(DATA LISTING Opens)

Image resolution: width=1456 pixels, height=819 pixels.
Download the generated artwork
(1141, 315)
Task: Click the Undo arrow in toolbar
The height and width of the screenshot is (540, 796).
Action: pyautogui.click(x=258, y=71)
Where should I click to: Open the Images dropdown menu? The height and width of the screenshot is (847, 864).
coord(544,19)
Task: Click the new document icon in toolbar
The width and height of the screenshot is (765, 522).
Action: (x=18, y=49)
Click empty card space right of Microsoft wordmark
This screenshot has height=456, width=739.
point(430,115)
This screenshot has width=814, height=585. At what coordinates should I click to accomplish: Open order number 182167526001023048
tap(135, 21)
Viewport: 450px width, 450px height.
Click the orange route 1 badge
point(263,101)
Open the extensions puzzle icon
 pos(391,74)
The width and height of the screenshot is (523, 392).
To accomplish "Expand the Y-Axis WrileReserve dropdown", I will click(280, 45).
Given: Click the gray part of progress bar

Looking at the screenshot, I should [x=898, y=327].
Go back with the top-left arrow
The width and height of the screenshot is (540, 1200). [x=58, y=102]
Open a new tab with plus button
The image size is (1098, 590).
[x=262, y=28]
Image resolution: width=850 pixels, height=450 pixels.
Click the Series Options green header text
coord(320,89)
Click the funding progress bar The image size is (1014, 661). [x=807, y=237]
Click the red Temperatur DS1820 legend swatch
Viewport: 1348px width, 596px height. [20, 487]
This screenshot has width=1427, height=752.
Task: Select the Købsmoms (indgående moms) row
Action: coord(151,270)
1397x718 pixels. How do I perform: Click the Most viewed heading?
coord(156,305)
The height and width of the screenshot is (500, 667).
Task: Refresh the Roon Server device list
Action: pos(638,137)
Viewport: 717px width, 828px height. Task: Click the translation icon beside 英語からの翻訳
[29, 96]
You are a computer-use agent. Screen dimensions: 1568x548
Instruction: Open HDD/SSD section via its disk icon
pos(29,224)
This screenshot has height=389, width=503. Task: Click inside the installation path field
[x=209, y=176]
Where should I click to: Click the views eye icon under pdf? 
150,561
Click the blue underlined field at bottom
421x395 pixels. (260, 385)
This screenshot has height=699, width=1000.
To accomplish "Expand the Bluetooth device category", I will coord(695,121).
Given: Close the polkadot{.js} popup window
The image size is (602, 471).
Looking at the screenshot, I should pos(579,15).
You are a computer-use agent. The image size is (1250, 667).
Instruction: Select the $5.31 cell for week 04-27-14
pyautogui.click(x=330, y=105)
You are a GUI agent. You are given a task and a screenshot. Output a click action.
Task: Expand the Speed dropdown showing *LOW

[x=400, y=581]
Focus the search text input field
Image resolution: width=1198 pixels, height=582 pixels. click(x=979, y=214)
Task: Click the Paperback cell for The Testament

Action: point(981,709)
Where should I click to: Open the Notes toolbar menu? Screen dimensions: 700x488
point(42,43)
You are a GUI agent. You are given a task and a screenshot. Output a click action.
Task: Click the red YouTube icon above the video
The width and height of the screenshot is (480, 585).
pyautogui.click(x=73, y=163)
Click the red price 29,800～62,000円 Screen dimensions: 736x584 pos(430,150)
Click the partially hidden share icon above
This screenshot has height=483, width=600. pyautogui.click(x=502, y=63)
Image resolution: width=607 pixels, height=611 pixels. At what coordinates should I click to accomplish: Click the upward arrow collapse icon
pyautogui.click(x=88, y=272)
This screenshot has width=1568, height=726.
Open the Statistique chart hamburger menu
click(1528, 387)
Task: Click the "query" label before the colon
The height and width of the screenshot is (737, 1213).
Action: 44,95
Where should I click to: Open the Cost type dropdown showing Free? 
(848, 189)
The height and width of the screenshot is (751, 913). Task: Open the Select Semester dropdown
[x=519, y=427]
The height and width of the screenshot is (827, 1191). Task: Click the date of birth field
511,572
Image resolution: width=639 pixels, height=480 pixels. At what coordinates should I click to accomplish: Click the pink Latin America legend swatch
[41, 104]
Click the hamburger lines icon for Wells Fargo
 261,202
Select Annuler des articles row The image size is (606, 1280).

(DATA LISTING Closes)

TASK STATEMENT: Above are the records; please copy exactly their first line and each line after it through the line containing "The width and height of the screenshot is (523, 392).", and no line after that.

SOLUTION TO THE EXERCISE:
Image resolution: width=1456 pixels, height=819 pixels.
Download the generated artwork
(1141, 315)
Task: Click the Undo arrow in toolbar
The height and width of the screenshot is (540, 796).
Action: pyautogui.click(x=258, y=71)
Where should I click to: Open the Images dropdown menu? The height and width of the screenshot is (847, 864).
coord(544,19)
Task: Click the new document icon in toolbar
The width and height of the screenshot is (765, 522).
Action: (x=18, y=49)
Click empty card space right of Microsoft wordmark
This screenshot has height=456, width=739.
point(430,115)
This screenshot has width=814, height=585. At what coordinates should I click to accomplish: Open order number 182167526001023048
tap(135, 21)
Viewport: 450px width, 450px height.
Click the orange route 1 badge
point(263,101)
Open the extensions puzzle icon
 pos(391,74)
The width and height of the screenshot is (523, 392).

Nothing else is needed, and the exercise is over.